2022 Annual Meeting

Formalization of Scientific Theories with Interactive Theorem Proving

Interactive theorem provers offer an exciting new way for human-computer interaction in the field of formal proofs. These programs enable humans to feed formal proofs to a computer, which verifies the validity of the proof in real time. We show how the mathematics of scientific theories can be made more rigorous using these theorem provers. We used the Lean Theorem Prover, with its accompanying mathematics library, mathlib, to formalize the Langmuir and BET theories of adsorption. We noticed that the logic required for formal mechanics is more meticulous than what the original paper by Brunauer er. al.

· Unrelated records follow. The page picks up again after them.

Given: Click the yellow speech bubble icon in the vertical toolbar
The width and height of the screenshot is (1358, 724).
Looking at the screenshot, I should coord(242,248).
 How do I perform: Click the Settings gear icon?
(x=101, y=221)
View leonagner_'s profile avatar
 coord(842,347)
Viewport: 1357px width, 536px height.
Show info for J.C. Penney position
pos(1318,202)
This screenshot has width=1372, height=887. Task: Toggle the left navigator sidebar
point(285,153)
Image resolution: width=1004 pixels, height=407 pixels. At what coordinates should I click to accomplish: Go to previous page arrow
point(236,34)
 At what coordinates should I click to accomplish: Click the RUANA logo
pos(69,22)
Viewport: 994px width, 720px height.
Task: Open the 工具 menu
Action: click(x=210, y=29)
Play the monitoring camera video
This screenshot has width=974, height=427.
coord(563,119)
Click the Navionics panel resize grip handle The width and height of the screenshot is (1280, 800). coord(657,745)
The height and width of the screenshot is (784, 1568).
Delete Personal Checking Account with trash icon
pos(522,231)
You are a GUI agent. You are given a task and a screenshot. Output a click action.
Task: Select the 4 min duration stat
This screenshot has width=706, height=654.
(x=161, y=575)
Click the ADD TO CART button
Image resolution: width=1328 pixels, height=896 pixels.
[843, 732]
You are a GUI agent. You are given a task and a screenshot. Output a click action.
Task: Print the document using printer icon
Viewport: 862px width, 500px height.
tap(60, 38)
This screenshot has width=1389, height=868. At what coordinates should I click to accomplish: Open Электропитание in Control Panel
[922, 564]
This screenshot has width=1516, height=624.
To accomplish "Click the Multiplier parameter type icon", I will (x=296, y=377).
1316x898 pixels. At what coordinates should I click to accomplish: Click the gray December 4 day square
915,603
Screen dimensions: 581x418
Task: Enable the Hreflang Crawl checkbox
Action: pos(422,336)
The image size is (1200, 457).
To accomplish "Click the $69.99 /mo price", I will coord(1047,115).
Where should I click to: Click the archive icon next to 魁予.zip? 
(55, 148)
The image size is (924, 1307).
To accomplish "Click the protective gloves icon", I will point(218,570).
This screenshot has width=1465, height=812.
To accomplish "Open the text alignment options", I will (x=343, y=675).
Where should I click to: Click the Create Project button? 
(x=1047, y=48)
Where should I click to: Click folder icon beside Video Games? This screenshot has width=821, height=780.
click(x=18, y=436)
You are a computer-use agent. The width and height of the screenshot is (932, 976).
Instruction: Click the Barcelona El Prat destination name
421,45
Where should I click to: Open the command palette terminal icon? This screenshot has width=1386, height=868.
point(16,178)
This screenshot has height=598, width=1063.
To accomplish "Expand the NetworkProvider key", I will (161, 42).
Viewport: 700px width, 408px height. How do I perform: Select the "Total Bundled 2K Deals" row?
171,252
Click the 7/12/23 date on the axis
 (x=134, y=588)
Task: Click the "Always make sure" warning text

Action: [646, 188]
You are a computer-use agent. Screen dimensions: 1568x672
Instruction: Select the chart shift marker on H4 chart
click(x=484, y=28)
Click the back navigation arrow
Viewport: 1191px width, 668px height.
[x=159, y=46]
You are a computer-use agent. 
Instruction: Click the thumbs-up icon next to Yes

We also note a lot of hidden assumptions that scientist subconsciously make that need to be specified for Lean. Discovering and implanting these assumptions have increased insight into the properties of some theories, which was a wonderful surprise for us. However, these interactive theorem provers can do more than prove individual theorems, they can link together theorems and mathematical objects. Using this capability, we show a way to begin formalizing the fields of classical thermodynamics and kinematics. Along with these two fields, we have begun laying the framework to formalize statistical mechanics, with mathlibs newly defined probability section. Just as the Lean theorem prover has a community of mathematicians working to expand mathlib, we hope to create a similar community and library of formalized scientific theorems.